There is this word  called unruh. Its restlessness measured  by its lack of syllables- which have fed the moths in the dusty closet of another slang- perhaps, the rendering of a mottenfraße. Planted in a foreign flesh, the cants of a novel tongue, dawdle, saumselig, dithering to germinate alleys. Sonant by sonant searching their own memories for that one silbe of lullaby. Scwindende, Lächelden Rauchshriftzeichen im kneipe- nostalgia of laughter in a sidewalk cafe. Whispers that make the body blossom into the palaver of pleasure. But nothing!!! Nichts!!! Only a long screech of loneliness. Mutterseelenallein, which scars like bluterguß, sounds like the name of a flower but is just a bruise.

Love: Irrationality and Transcendence

 Bodies disintegrate into equations on the manifolds of yearning. On coordinates, which are cartesian, geodesics of desires collide and molecules  unfold on the number line: an integer  of oxytocin grapples with a fraction of vassopressin. Sometimes, hands slouch  along the decimals of skin conjuring the silhouette of a word too irrational  to slur into the numberline. At other times, the algebra of an ache is too transcendental to pin it to the geometry of syllables

Autumn

I wonder what the forest feels when the cold comes probing  its shame? Its tremulous green turning into a kaleidoscope of blush. Those boulevards of rotten veins, which had once echoed with sunlight, now spill their harlequin epitaphs onto the sky.

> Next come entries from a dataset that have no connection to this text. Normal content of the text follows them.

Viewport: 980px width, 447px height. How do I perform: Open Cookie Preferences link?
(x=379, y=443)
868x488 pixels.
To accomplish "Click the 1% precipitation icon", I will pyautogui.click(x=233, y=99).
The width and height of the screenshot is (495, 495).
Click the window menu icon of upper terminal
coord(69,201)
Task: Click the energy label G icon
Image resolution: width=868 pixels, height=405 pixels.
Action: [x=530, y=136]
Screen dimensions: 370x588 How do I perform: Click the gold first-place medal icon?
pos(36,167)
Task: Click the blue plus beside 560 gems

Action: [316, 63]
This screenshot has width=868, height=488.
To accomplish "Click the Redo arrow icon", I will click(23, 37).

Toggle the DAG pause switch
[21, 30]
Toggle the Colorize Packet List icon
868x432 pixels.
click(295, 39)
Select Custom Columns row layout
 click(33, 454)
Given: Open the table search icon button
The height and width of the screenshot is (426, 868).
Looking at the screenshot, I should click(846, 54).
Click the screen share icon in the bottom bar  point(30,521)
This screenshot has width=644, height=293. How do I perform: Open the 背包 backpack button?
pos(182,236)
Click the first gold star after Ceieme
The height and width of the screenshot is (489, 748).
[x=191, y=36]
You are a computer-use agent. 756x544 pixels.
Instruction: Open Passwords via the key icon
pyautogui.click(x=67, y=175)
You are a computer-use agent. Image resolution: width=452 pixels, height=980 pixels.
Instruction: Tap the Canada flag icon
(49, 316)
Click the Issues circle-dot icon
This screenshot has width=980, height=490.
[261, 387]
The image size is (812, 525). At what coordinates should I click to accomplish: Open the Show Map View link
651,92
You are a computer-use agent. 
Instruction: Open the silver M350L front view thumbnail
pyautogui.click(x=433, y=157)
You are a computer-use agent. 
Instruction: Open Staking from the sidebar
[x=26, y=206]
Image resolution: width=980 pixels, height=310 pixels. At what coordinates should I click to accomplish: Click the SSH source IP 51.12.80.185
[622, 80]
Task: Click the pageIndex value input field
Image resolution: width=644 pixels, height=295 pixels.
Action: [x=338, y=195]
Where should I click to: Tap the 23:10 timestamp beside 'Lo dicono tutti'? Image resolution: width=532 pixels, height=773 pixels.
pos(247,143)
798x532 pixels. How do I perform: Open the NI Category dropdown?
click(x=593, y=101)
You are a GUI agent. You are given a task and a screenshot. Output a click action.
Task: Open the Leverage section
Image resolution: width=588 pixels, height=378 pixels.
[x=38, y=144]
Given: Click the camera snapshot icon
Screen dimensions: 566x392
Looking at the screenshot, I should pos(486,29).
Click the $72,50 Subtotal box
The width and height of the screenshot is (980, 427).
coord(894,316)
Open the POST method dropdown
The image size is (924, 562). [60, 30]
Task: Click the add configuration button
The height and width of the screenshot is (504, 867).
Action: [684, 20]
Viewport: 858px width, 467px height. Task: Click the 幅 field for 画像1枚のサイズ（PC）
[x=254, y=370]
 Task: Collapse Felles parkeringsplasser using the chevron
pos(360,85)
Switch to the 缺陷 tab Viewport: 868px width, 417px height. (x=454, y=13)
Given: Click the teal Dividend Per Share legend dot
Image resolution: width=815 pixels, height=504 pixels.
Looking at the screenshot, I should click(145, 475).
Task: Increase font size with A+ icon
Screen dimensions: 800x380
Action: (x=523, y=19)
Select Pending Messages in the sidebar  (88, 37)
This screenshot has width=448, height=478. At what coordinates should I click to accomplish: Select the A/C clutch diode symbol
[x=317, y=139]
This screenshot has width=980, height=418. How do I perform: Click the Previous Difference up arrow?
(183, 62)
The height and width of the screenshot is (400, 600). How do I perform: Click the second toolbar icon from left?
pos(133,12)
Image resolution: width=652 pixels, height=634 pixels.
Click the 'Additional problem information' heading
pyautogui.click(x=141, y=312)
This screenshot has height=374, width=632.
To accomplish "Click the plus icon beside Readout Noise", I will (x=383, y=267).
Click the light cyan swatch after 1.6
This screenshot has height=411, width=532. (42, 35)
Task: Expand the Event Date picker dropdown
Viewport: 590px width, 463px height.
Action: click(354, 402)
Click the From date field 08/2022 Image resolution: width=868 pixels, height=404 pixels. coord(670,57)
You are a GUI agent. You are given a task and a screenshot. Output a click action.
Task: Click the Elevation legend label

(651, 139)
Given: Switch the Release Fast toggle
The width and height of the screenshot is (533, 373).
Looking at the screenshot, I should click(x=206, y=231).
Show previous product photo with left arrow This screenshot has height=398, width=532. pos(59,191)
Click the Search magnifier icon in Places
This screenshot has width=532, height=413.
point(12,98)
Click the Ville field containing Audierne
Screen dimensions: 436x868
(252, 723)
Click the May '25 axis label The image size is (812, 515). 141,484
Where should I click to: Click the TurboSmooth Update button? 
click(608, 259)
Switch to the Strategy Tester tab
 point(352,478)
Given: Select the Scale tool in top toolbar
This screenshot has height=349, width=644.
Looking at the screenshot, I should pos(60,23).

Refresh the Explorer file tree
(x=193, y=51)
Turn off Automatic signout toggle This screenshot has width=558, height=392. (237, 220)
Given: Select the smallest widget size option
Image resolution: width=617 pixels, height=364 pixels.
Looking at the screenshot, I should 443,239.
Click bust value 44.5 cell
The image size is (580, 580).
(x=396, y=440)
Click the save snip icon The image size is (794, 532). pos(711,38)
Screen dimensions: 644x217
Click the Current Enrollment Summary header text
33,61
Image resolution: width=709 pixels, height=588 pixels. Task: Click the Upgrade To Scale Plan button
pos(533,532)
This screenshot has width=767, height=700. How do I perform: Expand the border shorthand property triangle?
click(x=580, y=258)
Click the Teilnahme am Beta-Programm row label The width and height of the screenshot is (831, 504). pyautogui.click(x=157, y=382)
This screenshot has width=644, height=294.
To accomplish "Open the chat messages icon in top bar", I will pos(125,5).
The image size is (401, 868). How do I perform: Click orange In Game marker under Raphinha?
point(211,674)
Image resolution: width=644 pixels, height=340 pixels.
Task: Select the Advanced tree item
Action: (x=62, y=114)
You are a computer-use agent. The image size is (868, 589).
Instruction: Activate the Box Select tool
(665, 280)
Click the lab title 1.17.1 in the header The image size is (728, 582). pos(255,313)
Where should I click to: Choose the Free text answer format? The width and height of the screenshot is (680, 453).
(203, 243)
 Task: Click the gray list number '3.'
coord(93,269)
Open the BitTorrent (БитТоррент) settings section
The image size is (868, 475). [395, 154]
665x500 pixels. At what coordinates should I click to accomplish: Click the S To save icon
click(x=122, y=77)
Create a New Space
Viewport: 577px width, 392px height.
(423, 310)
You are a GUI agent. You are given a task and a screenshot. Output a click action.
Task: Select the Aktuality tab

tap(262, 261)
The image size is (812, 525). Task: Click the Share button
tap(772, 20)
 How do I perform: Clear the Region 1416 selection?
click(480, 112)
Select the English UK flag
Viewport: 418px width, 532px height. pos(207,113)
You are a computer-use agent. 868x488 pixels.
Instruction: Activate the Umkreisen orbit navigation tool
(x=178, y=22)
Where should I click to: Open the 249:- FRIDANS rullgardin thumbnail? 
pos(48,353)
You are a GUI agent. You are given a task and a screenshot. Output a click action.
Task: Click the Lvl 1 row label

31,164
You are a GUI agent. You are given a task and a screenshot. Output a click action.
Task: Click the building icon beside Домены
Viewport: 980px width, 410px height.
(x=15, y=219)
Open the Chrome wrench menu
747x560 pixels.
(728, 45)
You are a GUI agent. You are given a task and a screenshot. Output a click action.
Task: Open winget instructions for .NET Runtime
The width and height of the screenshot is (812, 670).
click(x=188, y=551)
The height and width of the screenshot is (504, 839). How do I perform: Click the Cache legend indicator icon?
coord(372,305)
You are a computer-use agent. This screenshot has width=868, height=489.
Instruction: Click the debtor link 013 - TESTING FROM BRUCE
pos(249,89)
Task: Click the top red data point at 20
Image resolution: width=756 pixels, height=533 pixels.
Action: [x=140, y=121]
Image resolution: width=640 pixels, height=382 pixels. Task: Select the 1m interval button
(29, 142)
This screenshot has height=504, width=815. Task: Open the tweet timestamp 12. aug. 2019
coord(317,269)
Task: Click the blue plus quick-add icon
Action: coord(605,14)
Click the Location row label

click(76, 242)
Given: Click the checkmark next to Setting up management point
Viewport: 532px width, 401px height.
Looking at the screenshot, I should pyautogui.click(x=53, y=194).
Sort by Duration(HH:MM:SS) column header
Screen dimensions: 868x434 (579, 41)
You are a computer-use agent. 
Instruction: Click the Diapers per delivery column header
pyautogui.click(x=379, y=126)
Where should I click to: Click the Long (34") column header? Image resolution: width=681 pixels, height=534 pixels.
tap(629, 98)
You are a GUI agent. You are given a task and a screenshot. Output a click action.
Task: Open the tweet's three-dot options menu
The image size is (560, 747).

So that I can be his voice

It hasn’t been long since my father’s stroke but, I am already forgetting the smell of his voice. That whiff, in which we could hear the squelch of anxious bodies jostling on a Railway Station. Our voices hung over his reticence like crimes. And his few words were rust barely holding the metal of a sentence together. The angst of his boyhood would often crumble through the grease of time like oxidised self. While he eased the sorrows of machines the cogs of his family eroded. His love for us was measured in his privations. The cadavers of his frayed shirts and the fossils of his worn shoes were like the deserted cities, held together by ghettoes  of hope. In rooms, which grieved of claustrophobia, my mother’s shame would drain his embrace and his respite. The streets where she perished, and he lost the syllables of speech; at their zenith noise will be deep. But I must reach to...

Addiction

I rummage through my nights, scores of browser tabs at a time, in search of anodynes to disrupt the gearbox of aches, whirring beneath my skin. Enmeshed stars of lust and loneliness, grinding time into a trickle of Dopamine or entangling it into an angst ridden scribble. In the jism stained habits of yesterdays, to which cling the charred smell of orgasms, I snort through my eyes the cocaine of writhing flesh till the sclera is a montage of dead pixels submerged in the humors of neon light.

Anatomy of Dreams

Somewhere, in the jaundiced morgue of the night, usually awaits sleep- its grubby hands ready to autopsy my calloused dreams. Lodged in the viscera, spring is in fetters, of saris, of skeins of colours, buried inside a barren closet, never to spread its iridescent wings. Gothic raiments of cities hide alleys of gossip (on which we will never loiter) and the twisted arcades of wasting idioms remain sewn to the sepulcher of flesh. The insipid slime of sunlight denude the coarse cinders of spices from my skin. And the winds shed the ruins of melodies which you had sown in me.